Question

A thin rod AB of length L is hinged at A such that it is free to rotate parallel to the inclined plane. Its linear mass density varies as $\frac{dm}{dx}=kx$ where x is distance from end A and k is a constant. The time period of small oscillations if it is slightly displaced from equilibrium position is $T = 2\pi \sqrt{\frac{NL}{10g}}$ where $N = \_\_\_\_\_$.

Answer 1

15

Answer 2

Solution:

1. Center of Mass (CM):
   The linear mass density is
   $\dfrac{dm}{dx}= kx$.
   Total mass:
   $M=\int_0^L kx\,dx=\frac{kL^2}{2}$.
   CM location:
   $x_{cm}=\frac{1}{M}\int_0^L x\,dm=\frac{\int_0^L x(kx)dx}{\frac{kL^2}{2}}=\frac{kL^3/3}{kL^2/2}=\frac{2L}{3}$.

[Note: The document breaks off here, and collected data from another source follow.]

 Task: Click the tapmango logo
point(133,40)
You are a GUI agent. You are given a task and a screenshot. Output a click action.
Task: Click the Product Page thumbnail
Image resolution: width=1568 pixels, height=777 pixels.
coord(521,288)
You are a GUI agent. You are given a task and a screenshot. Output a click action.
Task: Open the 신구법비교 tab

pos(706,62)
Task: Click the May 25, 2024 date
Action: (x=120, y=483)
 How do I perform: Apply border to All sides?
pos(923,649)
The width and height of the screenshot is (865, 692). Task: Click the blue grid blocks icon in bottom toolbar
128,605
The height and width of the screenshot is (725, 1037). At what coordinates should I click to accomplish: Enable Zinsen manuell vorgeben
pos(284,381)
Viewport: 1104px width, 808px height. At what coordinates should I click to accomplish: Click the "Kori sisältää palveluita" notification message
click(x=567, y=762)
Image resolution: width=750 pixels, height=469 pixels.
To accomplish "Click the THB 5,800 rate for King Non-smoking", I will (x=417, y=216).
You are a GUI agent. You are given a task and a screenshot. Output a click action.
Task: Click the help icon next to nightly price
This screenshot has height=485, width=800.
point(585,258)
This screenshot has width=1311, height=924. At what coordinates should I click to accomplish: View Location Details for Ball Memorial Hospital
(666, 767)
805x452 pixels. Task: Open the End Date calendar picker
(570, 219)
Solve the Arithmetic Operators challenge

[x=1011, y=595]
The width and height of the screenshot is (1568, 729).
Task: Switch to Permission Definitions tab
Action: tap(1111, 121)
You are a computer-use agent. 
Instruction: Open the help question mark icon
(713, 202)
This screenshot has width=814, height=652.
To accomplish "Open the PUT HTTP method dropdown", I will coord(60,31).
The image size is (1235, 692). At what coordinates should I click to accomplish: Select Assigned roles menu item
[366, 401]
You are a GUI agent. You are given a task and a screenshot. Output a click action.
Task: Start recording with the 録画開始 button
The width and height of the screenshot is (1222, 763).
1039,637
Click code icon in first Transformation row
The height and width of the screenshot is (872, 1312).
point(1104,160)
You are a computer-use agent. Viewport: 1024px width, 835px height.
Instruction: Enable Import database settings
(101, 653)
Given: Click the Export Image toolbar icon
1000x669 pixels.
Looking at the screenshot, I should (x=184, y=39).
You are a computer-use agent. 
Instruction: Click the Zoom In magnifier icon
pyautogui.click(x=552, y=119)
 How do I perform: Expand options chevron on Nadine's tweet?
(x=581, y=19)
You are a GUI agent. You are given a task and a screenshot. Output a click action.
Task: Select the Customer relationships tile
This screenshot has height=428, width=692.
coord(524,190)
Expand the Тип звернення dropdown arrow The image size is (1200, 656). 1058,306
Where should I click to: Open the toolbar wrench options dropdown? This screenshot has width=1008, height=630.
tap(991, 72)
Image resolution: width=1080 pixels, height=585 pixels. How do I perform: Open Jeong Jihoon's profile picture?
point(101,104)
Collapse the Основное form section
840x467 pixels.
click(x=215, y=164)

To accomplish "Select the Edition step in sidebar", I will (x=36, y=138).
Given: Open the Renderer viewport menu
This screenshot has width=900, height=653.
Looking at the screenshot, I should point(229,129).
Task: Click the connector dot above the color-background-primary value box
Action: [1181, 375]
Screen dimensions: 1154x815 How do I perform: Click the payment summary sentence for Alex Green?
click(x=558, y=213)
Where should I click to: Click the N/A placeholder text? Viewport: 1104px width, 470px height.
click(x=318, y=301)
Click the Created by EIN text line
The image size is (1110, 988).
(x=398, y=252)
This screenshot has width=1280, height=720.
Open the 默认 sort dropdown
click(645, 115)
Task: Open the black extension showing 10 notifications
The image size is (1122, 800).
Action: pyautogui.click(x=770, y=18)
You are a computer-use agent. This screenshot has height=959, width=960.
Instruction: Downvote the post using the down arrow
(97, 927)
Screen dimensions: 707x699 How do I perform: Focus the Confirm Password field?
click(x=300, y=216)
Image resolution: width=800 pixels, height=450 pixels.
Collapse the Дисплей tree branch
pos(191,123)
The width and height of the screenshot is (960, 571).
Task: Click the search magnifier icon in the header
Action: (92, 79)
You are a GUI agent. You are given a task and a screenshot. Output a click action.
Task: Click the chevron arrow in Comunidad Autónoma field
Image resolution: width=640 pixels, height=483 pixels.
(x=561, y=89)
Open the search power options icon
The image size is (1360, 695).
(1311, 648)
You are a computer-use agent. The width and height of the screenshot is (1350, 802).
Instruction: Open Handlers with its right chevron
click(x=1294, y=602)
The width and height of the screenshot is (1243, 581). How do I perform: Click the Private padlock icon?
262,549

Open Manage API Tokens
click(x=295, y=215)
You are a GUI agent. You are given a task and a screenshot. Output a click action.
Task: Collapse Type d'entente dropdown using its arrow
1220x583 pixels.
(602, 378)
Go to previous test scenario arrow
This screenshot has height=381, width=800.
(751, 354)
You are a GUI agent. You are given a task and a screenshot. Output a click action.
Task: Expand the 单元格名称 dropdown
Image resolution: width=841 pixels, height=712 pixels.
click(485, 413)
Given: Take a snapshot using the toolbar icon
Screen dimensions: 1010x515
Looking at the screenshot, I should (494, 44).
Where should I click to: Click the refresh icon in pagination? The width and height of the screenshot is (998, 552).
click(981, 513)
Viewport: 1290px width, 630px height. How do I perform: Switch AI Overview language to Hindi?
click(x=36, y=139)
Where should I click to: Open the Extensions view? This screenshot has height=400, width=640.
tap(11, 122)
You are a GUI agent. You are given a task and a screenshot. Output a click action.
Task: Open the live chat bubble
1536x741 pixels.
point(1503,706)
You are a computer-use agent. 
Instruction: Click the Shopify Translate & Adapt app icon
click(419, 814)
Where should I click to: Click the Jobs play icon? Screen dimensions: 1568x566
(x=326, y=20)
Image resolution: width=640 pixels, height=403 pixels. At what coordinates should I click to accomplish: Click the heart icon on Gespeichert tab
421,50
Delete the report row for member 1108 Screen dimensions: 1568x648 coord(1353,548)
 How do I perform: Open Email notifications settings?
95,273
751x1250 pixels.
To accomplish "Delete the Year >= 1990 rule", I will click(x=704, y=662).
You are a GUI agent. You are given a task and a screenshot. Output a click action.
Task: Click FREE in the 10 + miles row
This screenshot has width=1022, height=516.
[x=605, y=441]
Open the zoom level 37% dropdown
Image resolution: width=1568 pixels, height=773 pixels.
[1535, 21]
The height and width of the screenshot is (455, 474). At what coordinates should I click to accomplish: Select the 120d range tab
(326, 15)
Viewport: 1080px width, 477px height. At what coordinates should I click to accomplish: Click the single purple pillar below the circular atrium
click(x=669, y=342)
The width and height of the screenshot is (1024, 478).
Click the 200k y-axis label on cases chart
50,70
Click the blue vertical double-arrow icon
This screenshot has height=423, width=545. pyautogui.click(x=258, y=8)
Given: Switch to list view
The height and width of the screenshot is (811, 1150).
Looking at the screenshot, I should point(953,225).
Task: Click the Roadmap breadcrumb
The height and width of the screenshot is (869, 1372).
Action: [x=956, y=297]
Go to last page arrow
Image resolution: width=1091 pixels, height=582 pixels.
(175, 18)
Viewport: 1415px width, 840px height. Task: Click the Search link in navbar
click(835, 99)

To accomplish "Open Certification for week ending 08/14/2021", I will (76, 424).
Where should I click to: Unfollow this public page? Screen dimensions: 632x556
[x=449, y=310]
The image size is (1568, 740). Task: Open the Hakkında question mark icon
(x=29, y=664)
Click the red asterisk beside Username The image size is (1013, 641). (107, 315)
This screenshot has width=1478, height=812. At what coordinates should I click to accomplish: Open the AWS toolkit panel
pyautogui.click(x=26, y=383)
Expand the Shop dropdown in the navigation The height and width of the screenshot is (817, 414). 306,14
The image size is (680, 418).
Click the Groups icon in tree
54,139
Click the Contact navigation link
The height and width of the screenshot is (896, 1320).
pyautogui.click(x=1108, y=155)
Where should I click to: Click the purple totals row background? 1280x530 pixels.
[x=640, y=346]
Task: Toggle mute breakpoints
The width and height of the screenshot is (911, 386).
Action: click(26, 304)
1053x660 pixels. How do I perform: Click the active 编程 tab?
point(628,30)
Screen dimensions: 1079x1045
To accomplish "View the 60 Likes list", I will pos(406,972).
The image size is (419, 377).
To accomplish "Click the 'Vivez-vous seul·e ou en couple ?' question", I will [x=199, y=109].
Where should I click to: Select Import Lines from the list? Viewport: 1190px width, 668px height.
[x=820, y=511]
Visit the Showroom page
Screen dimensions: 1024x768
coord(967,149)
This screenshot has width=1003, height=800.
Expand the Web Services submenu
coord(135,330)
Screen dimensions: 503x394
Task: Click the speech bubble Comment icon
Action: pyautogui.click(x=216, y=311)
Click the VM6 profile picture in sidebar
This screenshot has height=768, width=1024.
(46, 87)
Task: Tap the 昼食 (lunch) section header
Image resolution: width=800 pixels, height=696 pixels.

2. Moment of Inertia about A:
   $I=\int_0^L x^2\,dm=\int_0^L x^2(kx\,dx)=k\int_0^L x^3dx=\frac{kL^4}{4}$.
   Thus,
   $\frac{I}{M}=\frac{\frac{kL^4}{4}}{\frac{kL^2}{2}}=\frac{L^2}{2}$.

3. Effective Gravitational Acceleration:
   Since the rod is free to rotate in a plane parallel to the inclined plane (inclination $\alpha=30^\circ$) the restoring force is due to the component of gravity along the plane. Thus, use
   $g_{\text{eff}}=g\sin30^\circ=\frac{g}{2}$.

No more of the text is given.